L’angolo di Michele Anselmi

Basterebbe questa battuta per fare di “Maigret” un film da vedere appena esce nelle sale, giovedì 15 settembre, targato Adler Entertainment. “Ci sono casi da vino bianco, casi da Calvados, casi da birra. Questo è un caso da vino bianco” scandisce il famoso commissario, stavolta incarnato da un espanso Gérard Depardieu. Diciamo la verità: ciascuno conserva una sua propria idea di Maigret. I francesi ricorderanno come l’hanno reso Pierre Renoir, Jean Gabin o Bruno Cremer, gli inglesi Charles Laughton e Michael Gambon, gli italiani Gino Cervi e, poco tempo fa, Sergio Castellitto. Depardieu è un monumento del cinema francese, dunque era destino che prima o poi si confrontasse con l’epico personaggio inventato dal belga Georges Simenon (1903-1989). Vale anche per il regista Patrice Leconte, ancora oggi uno dei più bravi sulla piazza transalpina, che pure s’era cimentato con Simenon, ma senza Maigret di mezzo, ai tempi di “L’insolito caso di Mr. Hire”.
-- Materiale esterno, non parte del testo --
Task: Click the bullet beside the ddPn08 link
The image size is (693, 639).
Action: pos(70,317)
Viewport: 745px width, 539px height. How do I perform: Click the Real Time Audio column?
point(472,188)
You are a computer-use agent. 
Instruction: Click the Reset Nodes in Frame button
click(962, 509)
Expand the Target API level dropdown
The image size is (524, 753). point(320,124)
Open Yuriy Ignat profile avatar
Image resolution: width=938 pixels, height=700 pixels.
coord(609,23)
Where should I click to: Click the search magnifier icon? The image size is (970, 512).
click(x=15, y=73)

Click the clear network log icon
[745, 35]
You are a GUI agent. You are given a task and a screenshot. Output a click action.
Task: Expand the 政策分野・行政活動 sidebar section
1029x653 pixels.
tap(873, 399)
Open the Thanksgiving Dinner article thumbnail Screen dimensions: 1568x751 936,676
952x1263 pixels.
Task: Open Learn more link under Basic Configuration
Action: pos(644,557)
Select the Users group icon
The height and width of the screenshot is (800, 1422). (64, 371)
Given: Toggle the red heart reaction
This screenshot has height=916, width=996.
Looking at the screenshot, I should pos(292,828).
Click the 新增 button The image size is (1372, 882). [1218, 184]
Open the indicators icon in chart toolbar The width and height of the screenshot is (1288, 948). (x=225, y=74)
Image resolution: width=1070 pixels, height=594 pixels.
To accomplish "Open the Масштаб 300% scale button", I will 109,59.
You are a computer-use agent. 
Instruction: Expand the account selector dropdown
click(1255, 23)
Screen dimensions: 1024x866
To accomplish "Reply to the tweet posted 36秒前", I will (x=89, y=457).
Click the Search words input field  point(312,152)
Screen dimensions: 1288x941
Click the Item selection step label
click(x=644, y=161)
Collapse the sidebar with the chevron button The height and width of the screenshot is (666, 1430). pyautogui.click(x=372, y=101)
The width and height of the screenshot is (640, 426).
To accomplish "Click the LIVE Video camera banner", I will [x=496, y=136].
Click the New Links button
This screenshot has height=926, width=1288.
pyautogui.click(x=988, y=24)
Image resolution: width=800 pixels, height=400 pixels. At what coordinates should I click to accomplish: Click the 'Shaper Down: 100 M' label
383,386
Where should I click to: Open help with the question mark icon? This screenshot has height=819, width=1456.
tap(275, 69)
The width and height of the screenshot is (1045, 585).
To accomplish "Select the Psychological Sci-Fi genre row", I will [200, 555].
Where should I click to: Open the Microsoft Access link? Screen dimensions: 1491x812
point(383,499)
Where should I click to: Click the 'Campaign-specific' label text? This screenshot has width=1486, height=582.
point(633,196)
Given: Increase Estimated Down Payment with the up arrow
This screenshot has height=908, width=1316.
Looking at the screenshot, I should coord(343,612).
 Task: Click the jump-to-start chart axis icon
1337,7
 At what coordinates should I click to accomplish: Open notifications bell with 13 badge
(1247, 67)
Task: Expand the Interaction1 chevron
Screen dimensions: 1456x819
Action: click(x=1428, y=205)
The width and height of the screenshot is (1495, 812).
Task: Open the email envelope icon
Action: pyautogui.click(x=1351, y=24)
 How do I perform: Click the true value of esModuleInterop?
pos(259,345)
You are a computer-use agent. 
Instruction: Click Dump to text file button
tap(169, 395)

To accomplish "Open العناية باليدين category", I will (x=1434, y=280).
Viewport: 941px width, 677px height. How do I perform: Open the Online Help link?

Leggo in bell’articolo del critico Francesco Puma che l’attuale “Maigret” è tratto dal romanzo “Maigret e la giovane morta”, scritto in una settimana nel 1954 durante una sorta di esilio americano; risulta essere, per la precisione, il 45esimo libro incentrato sul mitico commissario (in tutto sono 75, più 28 racconti). Chissà se ne verrà fuori una cine-serie.
Nell’accostarsi a quell’icona poliziesca, Leconte, che firma la sceneggiatura con Jérôme Tonnerre, sceglie una cifra stilistica volutamente all’antica, di sapore malinconico e crepuscolare, un po’ minimalista; il tutto immerso in una luce plumbea, vagamente espressionista, solo a tratti un po’ hitchcockiana, tra note di commento musicale di inquietante tenore. Metà anni Cinquanta. È un Maigret stanco e demotivato, diciamo pure depresso, quello che incontriamo. Nonostante la mole, non ha più voglia di bere e mangiare, ha smesso pure di fumare la pipa (carina la battuta “magrittiana”, da Magritte, sul tema), tratta benone i sottoposti Janvier e Lucas, perfino l’adorata moglie, “la signora Maigret”, non sa come alleviare la sua pena esistenziale.
Ma un caso sembra ridare un senso alla sua esistenza: una ventenne di provincia è stata ritrovata sul selciato di Pigalle, in un lago di sangue, con indosso un abito di gran lusso preso in affitto qualche ora prima. Non una prostituta, l’abbiamo vista nella prima scena, pudica e impacciata, coprirsi il seno con le mani mentre provava il vestito; forse una ragazza come tante venute da fuori, devastate dalla metropoli, senza più sogni e soldi, destinata a finire in brutti giri viziosi…
Dura meno di 90 minuti il “Maigret” di Leconte: misura aurea. Tutto torna, se si amano queste atmosfere da cupa osservazione della natura umana, nell’andamento impresso al film. “Come fa confessare i sospetti?” chiede un’altra fanciulla incontrata durante l’indagine. “Li ascolto” replica quieto Maigret. Il quale, protetto da quel cappottone spinato che sembra quasi un carapace, osserva e non giudica, evita ogni commento moralistico, cerca solo la verità, per quanto meschina possa essere, forse rivedendo nella vittima qualcosa della figlia scomparsa da anni.
Specie nella versione originale con sottotitoli, Depardieu giganteggia, riducendo al minimo gesti e toni di voce, imprimendo una senile pietas al personaggio; ma non sono da meno gli altri interpreti coinvolti, specie sul versante femminile: la rediviva Aurore Clément, le più giovani Jade Labeste, Clare Antoons e Mélanie Bernier.